Real beauty is like this too because it is governed by the Spirit of God and cultivated in the soul of a woman. It doesn’t mean physical imperfections won’t raise their heads or cause insecurity, but they won’t cause the Spirit-led woman to spiral into depression because she has to cut her hair, her pants don’t fit, or she has a blemish the size of Kilimanjaro on her face. When a woman accepts the love and acceptance offered to her by Christ, her need for affirmation from elsewhere will lessen greatly.
We know verses like these ones:
“Your beauty should not come from outward adornment … it should be that of your inner self…” (1 Pet. 3:3-4, NIV).
“Though outwardly we are wasting away … inwardly we are being renewed day by day” (2 Cor. 4:16 NIV).
So why as women do we primarily try to achieve external beauty for most of our lives?
Elisabeth Elliot goes on to say “usually in things that do not matter, we set [standards] impossibly high and thus guarantee for ourselves a life of discontent. In things that matter we set them too low and are easily pleased with ourselves.”
Our world praises, glorifies, and admires standards of physical beauty that are not God’s standards, and so it is very easy to get caught up projecting our best physical qualities to the world around us to gain approval. The compliments and praise we receive for our physical beauty can feel so … reassuring. We can choose to pursue this worldly standard of beauty, and may even achieve it. It can even temporarily satisfy us. But may we never settle for less than God’s truth — the healing salve that our hearts need.
Where matters of the soul are concerned, nothing can be more satisfying than applying that healing balm of truth to the areas of our lives where we have been allowing our flesh to rule, taunt, and cut our hearts with lies and accusations. Real health, strength, and beauty of the inner life are so much more important than the shiny, perfectly manicured outward appearance of these things.
Cultivating a soul-level beauty is less celebrated or encouraged by the world, but it is something very precious in God’s sight. Surrendering to the voice of the Spirit in our lives is where true beauty is cultivated — in the soul of each woman. My fleshly body will one day be dust, but my eternal soul will live forever.
The Lord used a haircut to show me that I placed an inordinate amount of my value in my external beauty, and that He saw more in me and designed so much more for me. My identity was already defined by Christ as a beloved daughter. Could I see myself as He did? As one in whom no amount of beauty, excellence, performance, perfection, and physical attractiveness could ever attain more love than what was already given by my Savior? Because in His work on the Cross He stated my value — and the value of every person — once and for all.
Let’s ask the Lord to help us cultivate an inner beauty that finds its worth in Him, and learn to truly and deeply rest in the finished work of Christ. Let’s cease from looking for our worth reflected in the eyes of others and settle our hearts in Jesus.
These days when I walk past a mirror, I am still tempted to let the fleshly voice cut and criticize, but I remind myself of the truth and apply it as a healing salve to the lies I’ve believed about my worth. Do you know what I tell myself?
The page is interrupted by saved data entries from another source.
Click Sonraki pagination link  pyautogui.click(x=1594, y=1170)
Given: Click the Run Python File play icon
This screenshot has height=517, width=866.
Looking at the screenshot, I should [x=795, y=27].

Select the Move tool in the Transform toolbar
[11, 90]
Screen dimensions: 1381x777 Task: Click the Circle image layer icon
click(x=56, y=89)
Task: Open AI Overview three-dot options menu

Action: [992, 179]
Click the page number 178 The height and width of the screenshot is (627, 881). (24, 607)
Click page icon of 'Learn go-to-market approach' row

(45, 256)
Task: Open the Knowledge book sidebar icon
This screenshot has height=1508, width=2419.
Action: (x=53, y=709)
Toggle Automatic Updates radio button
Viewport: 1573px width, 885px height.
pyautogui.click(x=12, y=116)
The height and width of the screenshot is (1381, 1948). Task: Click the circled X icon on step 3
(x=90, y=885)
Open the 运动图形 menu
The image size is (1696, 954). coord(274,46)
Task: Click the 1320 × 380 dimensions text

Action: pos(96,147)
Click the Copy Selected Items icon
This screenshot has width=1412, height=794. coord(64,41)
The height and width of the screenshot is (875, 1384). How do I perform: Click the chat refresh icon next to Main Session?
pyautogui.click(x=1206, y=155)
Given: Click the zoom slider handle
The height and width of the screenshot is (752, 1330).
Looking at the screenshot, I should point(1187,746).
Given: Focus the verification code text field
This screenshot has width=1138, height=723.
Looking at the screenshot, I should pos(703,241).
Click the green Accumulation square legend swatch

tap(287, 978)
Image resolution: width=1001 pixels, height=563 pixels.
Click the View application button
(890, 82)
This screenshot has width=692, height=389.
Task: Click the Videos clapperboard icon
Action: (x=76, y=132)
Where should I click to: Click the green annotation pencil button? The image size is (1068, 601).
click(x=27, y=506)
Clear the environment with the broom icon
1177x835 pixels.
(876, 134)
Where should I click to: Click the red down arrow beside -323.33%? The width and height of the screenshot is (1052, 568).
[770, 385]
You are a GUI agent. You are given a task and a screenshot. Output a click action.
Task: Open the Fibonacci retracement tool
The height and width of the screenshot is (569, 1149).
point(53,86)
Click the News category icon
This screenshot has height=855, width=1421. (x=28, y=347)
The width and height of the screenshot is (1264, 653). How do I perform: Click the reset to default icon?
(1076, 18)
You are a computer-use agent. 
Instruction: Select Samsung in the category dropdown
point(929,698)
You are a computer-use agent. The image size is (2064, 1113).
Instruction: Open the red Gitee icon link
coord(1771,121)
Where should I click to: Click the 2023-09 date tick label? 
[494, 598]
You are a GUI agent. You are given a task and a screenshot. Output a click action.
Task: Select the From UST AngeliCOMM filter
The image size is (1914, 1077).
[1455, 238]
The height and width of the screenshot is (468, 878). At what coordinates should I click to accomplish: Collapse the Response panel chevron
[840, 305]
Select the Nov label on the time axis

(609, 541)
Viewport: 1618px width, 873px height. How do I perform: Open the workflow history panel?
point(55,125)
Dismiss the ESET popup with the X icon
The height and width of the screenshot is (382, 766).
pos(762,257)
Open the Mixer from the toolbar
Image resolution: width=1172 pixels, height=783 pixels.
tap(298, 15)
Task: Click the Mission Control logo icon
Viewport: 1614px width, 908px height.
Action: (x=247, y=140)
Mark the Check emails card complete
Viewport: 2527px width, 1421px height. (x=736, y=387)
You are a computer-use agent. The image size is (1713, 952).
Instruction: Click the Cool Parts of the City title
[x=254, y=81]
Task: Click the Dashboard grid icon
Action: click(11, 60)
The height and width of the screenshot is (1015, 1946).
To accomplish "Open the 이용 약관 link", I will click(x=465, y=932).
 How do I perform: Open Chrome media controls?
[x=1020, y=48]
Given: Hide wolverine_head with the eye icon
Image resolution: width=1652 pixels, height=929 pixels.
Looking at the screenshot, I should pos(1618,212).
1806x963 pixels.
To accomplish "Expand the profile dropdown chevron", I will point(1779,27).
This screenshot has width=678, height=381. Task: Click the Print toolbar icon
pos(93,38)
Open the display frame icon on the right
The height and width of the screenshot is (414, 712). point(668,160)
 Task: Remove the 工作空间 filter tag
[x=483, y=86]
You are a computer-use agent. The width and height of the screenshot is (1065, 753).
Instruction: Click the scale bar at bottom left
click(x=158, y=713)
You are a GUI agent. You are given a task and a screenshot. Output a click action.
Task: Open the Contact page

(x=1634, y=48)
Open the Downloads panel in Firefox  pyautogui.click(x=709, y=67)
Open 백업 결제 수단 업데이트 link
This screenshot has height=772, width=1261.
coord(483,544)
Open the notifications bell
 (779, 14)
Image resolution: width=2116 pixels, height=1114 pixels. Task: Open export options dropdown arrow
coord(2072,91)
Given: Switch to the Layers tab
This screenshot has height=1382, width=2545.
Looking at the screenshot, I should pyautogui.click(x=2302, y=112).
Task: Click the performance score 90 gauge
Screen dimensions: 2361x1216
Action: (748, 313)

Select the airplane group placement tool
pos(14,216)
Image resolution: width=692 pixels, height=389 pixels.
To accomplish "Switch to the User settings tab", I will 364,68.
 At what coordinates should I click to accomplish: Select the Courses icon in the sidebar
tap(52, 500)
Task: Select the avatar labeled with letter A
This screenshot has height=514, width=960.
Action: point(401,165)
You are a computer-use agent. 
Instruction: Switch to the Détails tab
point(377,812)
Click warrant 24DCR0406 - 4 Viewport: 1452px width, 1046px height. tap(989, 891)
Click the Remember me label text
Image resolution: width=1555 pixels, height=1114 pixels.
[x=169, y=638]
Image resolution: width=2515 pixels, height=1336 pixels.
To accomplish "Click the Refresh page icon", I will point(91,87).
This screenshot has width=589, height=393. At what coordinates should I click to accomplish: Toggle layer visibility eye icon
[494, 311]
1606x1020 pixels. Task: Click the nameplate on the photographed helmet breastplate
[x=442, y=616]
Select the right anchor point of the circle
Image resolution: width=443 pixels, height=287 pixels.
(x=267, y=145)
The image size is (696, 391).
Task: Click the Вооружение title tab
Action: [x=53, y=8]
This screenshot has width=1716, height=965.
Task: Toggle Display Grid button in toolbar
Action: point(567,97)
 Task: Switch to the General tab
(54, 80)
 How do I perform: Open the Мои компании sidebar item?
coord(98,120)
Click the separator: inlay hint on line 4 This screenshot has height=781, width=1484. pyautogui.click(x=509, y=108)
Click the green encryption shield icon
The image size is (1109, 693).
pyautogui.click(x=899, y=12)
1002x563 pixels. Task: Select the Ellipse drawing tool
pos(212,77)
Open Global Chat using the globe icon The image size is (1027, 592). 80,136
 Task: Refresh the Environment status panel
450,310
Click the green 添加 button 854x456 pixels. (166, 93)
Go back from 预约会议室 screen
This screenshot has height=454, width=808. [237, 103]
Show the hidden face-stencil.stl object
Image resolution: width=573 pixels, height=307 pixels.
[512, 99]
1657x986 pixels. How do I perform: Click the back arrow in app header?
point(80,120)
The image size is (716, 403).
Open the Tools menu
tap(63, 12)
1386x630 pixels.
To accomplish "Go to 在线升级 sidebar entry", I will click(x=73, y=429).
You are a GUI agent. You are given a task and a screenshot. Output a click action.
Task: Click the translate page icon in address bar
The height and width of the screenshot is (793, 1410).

1.) No amount of external beauty can bring me internal peace. (See Philippians 4:7.)
2.) No amount of external affirmation can confirm my worth. (See Luke 12:7.)
3.) Nobody can settle my identity except Christ Himself. (See 1 Peter 2:9.)
If you are struggling in this area, would you pray this beautiful prayer with me?
“…all fullness I lack in myself is in Him … it is my duty, out of a sense of emptiness, to go to Christ, possess, enjoy His fullness as mine …To this end, O God, do thou establish me in Christ, settle me, give me a being there, assure me with certainty that all this is mine, for this only will fill my heart with joy and peace.”